Thomas Cook blames Brexit for half-year loss of £1.46 billion as Brits delay making holiday plans

Credit line for companies affected by Thomas Cook crash. Photo: Shutterstock

BREXIT uncertainty has been blamed by Thomas Cook for a half-year loss of £1.46 billion as British consumers delayed making holiday plans.

And the news sent its shares plummeting 21 per cent after it warned of “challenging” trading to come in the vitally important peak summer season.

The holiday company is now to cut 150 jobs at its Peterborough HQ as it continues on a cost reduction programme as it tries to weather the storm.

Most of the loss came after Thomas Cook wrote down the value of the business by £1.1 billion as a result of the weak trading environment it has found itself in.

Chief executive Peter Fankhauser said: “The first six months of this year have been characterised by an uncertain consumer environment across all our markets. The prolonged heatwave last summer and high prices in the Canaries reduced customer demand for winter sun, particularly in the Nordic region, while there is now little doubt that the Brexit process has led many UK customers to delay their holiday plans for this summer.

“Our current trading position reflects a slower pace of bookings, against a strong first half in 2018, and our decision to reduce capacity in order to mitigate risk in the tour operator and allow our airline to consolidate the strong growth it achieved last year.

“Taking lessons from 2018, we have put a keen focus on cash and cost discipline across the group in the first half. We have also accelerated the transformation of our UK business, including the closure of 21 UK retail stores and a review of Thomas Cook Money. A range of further cost efficiencies are planned for the second half, allowing further investment in our growth strategy.

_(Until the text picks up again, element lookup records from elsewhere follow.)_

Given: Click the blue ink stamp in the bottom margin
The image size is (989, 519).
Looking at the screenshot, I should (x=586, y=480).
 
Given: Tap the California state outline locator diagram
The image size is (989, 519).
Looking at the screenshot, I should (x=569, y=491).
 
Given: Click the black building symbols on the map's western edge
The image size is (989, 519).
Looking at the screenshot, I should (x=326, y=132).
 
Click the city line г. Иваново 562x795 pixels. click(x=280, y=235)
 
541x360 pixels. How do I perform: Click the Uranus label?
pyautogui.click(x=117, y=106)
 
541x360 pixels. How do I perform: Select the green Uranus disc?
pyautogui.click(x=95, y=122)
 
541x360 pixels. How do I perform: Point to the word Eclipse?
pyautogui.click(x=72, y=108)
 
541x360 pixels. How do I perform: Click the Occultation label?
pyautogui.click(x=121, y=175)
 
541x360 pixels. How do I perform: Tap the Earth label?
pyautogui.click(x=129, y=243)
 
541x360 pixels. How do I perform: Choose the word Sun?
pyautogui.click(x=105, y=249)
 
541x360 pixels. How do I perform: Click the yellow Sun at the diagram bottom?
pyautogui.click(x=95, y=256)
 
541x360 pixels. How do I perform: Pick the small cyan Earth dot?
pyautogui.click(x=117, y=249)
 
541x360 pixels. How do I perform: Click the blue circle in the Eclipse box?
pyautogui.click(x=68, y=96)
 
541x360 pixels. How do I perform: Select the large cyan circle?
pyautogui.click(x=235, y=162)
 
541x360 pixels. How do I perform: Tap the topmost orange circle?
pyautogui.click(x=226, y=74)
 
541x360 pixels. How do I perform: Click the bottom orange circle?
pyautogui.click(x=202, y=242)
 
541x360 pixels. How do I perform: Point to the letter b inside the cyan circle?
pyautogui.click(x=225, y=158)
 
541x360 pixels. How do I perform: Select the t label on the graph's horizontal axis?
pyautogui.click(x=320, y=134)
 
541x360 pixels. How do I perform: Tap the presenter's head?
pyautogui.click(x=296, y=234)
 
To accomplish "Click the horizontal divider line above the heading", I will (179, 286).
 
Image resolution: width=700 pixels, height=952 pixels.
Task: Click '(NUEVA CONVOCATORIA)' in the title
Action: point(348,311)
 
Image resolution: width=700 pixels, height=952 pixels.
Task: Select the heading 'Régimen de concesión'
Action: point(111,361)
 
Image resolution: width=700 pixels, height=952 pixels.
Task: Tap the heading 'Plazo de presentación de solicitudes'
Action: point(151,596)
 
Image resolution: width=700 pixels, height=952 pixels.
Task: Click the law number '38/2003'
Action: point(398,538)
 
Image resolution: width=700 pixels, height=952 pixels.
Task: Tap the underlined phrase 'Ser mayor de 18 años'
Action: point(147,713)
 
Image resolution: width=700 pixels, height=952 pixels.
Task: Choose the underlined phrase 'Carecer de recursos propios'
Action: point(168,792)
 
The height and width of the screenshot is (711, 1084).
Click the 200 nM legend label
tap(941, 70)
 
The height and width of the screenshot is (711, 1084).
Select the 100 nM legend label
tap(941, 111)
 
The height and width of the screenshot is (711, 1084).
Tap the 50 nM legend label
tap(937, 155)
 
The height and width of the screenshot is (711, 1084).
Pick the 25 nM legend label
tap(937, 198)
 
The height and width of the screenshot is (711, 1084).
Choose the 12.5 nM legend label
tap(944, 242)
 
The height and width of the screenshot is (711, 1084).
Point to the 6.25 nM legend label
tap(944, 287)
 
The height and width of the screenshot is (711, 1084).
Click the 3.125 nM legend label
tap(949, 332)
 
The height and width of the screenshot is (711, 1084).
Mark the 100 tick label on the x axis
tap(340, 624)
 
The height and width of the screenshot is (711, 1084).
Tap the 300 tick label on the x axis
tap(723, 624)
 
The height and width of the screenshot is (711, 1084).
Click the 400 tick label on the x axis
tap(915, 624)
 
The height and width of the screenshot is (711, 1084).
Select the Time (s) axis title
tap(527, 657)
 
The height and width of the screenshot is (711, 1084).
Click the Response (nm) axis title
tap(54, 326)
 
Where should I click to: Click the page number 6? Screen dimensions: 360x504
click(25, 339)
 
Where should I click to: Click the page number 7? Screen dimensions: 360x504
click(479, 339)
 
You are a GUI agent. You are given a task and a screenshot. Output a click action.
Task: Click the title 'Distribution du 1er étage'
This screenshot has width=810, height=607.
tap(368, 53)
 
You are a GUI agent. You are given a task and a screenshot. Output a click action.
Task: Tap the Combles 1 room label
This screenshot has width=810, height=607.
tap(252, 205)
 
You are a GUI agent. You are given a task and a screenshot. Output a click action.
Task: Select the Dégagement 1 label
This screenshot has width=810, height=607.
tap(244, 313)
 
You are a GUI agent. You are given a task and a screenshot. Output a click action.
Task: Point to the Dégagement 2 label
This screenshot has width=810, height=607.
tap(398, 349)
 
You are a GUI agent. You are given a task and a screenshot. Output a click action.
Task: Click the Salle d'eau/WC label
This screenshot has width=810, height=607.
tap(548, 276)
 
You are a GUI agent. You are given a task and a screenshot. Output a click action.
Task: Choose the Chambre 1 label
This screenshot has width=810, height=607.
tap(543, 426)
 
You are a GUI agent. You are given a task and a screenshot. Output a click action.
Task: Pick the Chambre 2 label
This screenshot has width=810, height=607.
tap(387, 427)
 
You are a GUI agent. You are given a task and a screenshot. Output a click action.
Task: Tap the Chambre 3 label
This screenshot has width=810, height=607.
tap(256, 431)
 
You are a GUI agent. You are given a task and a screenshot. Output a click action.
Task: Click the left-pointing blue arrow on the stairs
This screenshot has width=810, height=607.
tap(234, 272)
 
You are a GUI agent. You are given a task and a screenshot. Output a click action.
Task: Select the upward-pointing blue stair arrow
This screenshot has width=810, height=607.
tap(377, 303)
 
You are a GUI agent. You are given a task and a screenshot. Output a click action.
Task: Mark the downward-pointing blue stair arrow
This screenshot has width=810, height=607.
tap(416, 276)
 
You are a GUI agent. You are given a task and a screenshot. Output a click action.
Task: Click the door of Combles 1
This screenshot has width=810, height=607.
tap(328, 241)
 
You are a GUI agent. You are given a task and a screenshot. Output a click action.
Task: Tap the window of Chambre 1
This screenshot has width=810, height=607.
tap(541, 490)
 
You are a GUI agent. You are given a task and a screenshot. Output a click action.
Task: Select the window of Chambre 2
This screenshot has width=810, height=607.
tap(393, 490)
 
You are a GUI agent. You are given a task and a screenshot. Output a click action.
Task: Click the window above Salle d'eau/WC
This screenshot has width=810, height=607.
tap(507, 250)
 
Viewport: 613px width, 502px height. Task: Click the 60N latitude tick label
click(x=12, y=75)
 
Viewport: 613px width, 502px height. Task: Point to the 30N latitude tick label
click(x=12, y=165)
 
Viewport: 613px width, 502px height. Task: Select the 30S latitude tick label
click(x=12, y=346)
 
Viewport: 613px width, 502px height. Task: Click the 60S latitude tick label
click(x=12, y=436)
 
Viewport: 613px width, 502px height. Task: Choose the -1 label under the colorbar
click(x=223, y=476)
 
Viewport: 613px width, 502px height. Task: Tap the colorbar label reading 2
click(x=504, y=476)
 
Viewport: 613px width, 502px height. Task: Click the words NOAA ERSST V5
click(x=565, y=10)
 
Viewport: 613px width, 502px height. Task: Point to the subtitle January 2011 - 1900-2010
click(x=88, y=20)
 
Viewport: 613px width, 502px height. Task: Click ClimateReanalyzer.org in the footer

“As we look ahead to the remainder of the year, it’s clear that, notwithstanding our early decision to mitigate our exposure in the ‘lates’ market by reducing capacity, the continued competitive pressure resulting from consumer uncertainty is putting further pressure on margins. This, combined with higher fuel and hotel costs, is creating further headwinds to our progress over the remainder of the year.”